Background
The US presidential election polls were widely criticized for “getting it wrong” in 2016. Moreover, polling errors in the national estimates of Democratic candidate support were not corrected in 2020 despite significant changes in polling techniques (AAPOR Task Force on 2020 Pre-Election Polling 2021). Indeed, 93% of national polls overstated the Democratic candidate’s support among voters in 2020, compared to 88% in 2016 (Kennedy et al. 2021).
One explanation offered for the 2016 errors was that some Trump voters did not reveal themselves as Trump voters in the pre-election polls, and they outnumbered late-revealing Clinton voters (Enten 2016). This is similar to the “shy voter” explanation for a similar underestimate of the Tory vote in British pre-election polls (Mellon and Prosser 2017). The so-called Shy Trump effect assumes a misrepresentation of voting intent by Trump-leaning respondents in pre-election polls. However, tests of this theory yielded little evidence to support it (AAPOR Ad Hoc Committee on 2016 Election Polling 2017; Dropp 2016; Kennedy et al. 2018).
A similar underestimation of Trump support occurred in 2020 election polling (Cohn 2020; Matthews 2020; Page 2020). While an AAPOR review of election polling concluded the error was not caused by respondents’ reluctance to admit they supported Trump (Byler 2020), the report noted it was plausible that Trump supporters were less likely to participate in polls overall. Considering the decreasing trust in institutions and polls especially among Republicans (Cramer 2016), the AAPOR report concluded that self-selection bias against Trump voters in polls was plausible but could not be directly evaluated without knowing how nonresponders voted.
The present study explores whether another type of “shy respondent” may be responsible for the underrepresentation of Trump support in these pre-election polls. The original purpose of the project from which we draw our data was to study the motivations and barriers to survey participation rather than explore “shy respondents” as the source of error in the pre-election polling estimates. However, the data allows us to explore three elements which would seem, collectively, to provide a preliminary answer to that question. First, is there a segment of the adult population who avoid participating in surveys (“shy respondents”) but who do participate in elections, large enough to make a difference in a pre-election poll? Second, is the underrepresentation of this segment likely to be corrected by post-stratification weights? Third, although we do not know the presidential candidate preference of these respondents, do their characteristics suggest that they would be more likely to support a populist, anti-establishment candidate rather than a more traditional one? Collectively, the answers to these questions should provide preliminary evidence of whether shy respondents might explain the underrepresentation of Trump voters in the 2016 and 2020 pre-election polls.
We posit a nonresponse bias associated with a psychological or behavioral predisposition, rather than demographics or party affiliation. Hence, it is not likely to be corrected by demographic weighting. Our first research question is whether a segment of the population report a predisposition to avoid surveys, but usually vote in elections. Further, if that segment is underestimated in pre-election polls, is it large enough to make a difference in estimates of candidate support?

MATERIAL PROVIDED:
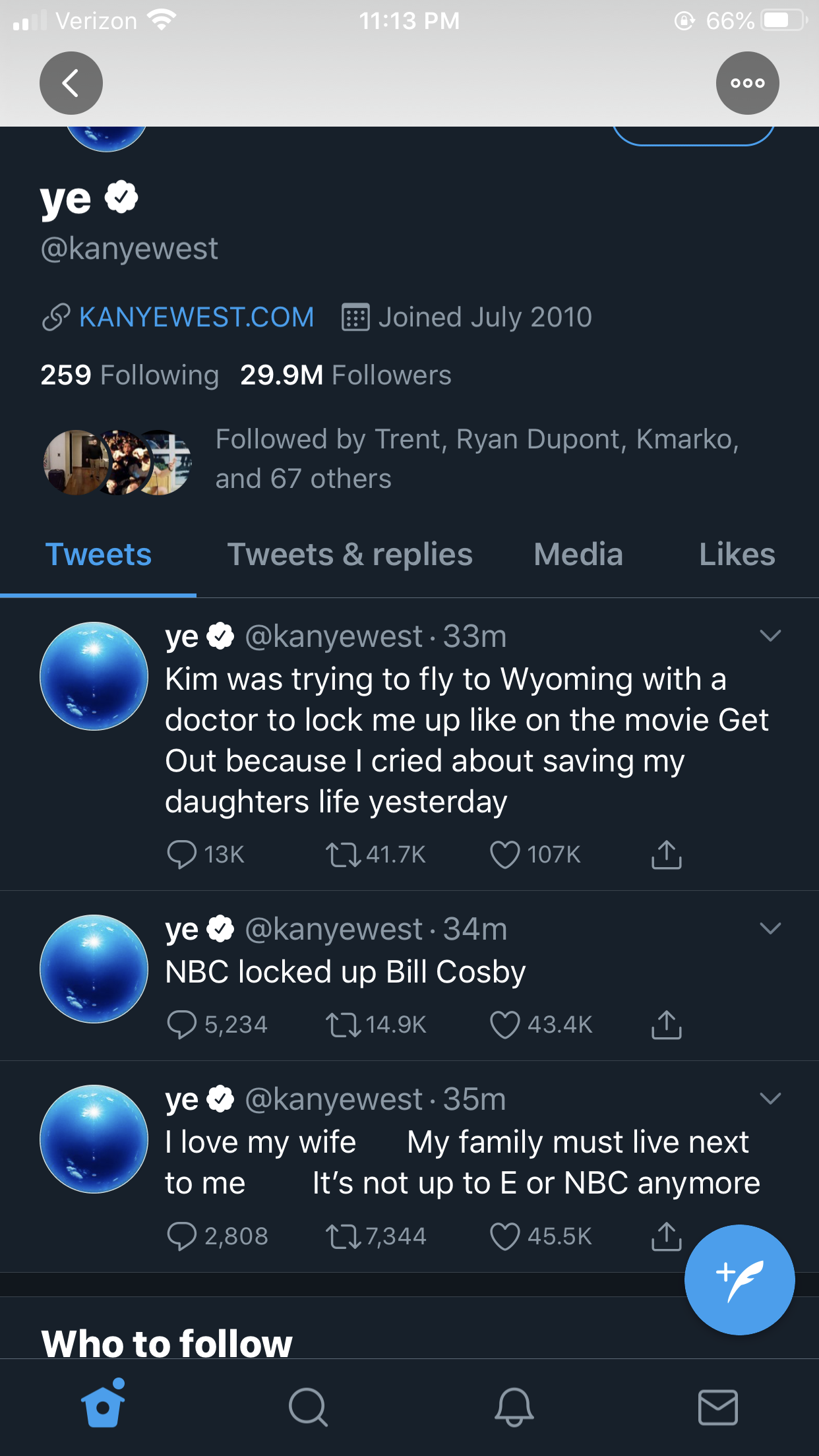
Task: Tap the back arrow button
Action: coord(71,83)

EXERCISE GOAL:
Answer from the Background text:
(a) What share of national polls overstated the Democratic candidate's support among voters in 2020?
(b) In British pre-election polls, which party's vote did the "shy voter" explanation concern?
(c) With what kind of predisposition do the authors associate the nonresponse bias they posit, rather than demographics or party affiliation?
Rely only on the Background text, not on the listing.

ANSWER TO THIS PROBLEM:
(a) 93%
(b) The Tory vote
(c) A psychological or behavioral predisposition